Saved entries:
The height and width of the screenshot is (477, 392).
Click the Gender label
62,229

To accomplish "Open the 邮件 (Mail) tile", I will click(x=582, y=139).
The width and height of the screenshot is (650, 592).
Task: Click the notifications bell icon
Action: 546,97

#### [WHAT IS BEING ASKED]
The entries are to be repeated exactly, with nothing altered.

#### [WRITTEN REPLY]
The height and width of the screenshot is (477, 392).
Click the Gender label
62,229

To accomplish "Open the 邮件 (Mail) tile", I will click(x=582, y=139).
The width and height of the screenshot is (650, 592).
Task: Click the notifications bell icon
Action: 546,97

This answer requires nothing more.